Data shown =>
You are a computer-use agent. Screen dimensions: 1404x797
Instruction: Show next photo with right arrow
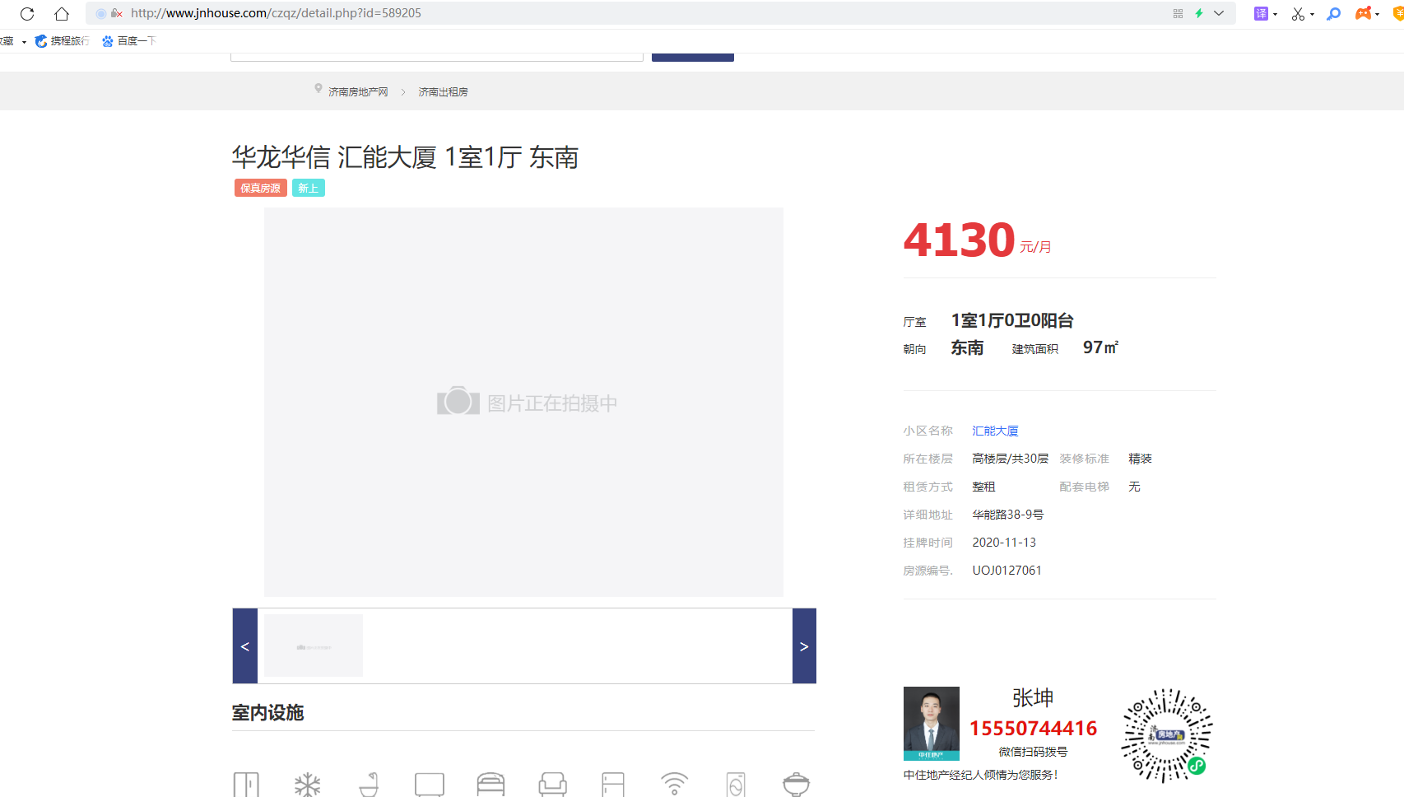point(804,646)
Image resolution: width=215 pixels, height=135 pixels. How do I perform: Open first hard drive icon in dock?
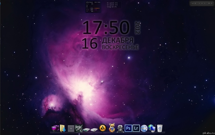click(x=86, y=130)

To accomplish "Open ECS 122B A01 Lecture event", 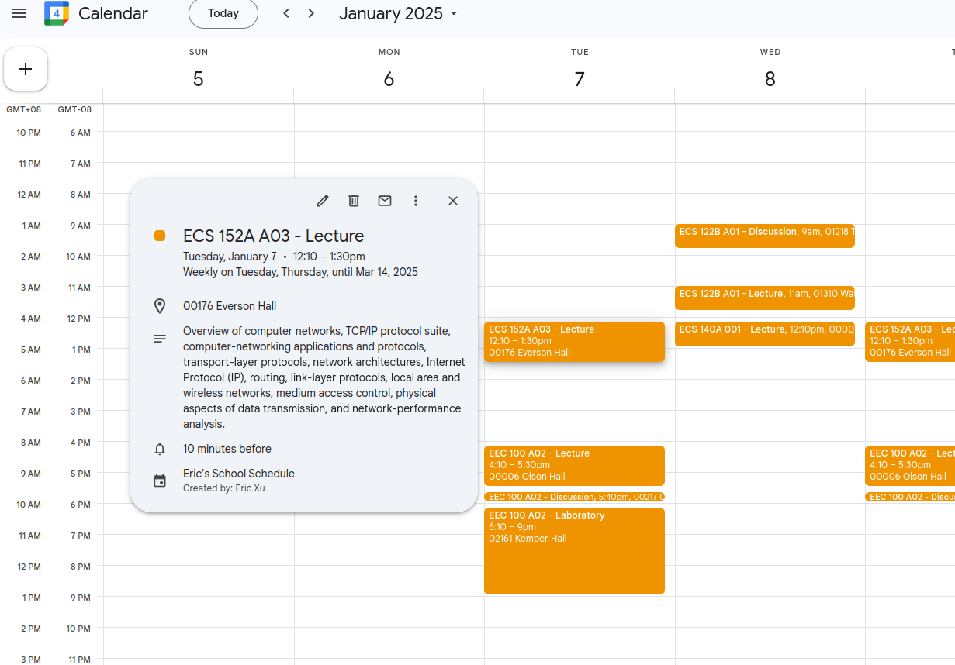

What you should do => Using the records above, extract exactly and only the lines from the one with "Instruction: Show next photo with right arrow" through the final line, inclusive, leaving out pictures.

Expected answer =>
Instruction: Show next photo with right arrow
point(804,646)
Image resolution: width=215 pixels, height=135 pixels. How do I perform: Open first hard drive icon in dock?
click(x=86, y=130)

To accomplish "Open ECS 122B A01 Lecture event", 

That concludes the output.